== Your instructions ==
Pull every line of the entries that has the word "Image".

== Collection entries ==
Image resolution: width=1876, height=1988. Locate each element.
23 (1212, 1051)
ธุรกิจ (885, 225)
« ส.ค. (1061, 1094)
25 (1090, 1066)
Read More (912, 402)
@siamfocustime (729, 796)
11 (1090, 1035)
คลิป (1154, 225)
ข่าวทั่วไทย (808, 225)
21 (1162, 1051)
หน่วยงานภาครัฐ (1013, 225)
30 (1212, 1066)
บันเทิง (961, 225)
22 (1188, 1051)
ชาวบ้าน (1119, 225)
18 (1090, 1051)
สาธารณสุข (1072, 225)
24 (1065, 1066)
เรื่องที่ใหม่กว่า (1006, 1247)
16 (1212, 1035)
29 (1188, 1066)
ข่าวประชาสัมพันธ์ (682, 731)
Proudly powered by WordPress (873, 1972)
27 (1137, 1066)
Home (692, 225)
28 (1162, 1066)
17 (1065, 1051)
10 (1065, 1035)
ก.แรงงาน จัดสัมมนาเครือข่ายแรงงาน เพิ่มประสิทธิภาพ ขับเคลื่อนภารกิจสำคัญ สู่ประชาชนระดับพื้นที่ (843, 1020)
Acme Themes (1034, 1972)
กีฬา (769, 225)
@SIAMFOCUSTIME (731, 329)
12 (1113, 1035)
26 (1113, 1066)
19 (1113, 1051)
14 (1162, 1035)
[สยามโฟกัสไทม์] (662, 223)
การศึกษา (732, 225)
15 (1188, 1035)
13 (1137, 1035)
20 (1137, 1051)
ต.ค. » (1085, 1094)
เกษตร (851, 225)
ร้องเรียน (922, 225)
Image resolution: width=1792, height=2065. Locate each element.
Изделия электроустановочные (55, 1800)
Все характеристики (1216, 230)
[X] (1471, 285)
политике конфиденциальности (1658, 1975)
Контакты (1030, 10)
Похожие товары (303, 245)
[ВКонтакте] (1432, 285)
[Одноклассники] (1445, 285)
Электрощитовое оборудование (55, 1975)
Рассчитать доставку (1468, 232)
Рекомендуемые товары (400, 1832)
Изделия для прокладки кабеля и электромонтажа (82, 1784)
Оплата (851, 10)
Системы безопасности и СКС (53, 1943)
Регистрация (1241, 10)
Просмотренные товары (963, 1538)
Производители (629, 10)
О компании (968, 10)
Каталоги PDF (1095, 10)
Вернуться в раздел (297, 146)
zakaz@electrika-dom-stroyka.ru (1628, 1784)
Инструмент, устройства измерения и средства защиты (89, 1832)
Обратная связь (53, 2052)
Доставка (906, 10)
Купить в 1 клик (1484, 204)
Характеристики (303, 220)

== Result of the exercise ==
Image resolution: width=1876, height=1988. Locate each element.
Image resolution: width=1792, height=2065. Locate each element.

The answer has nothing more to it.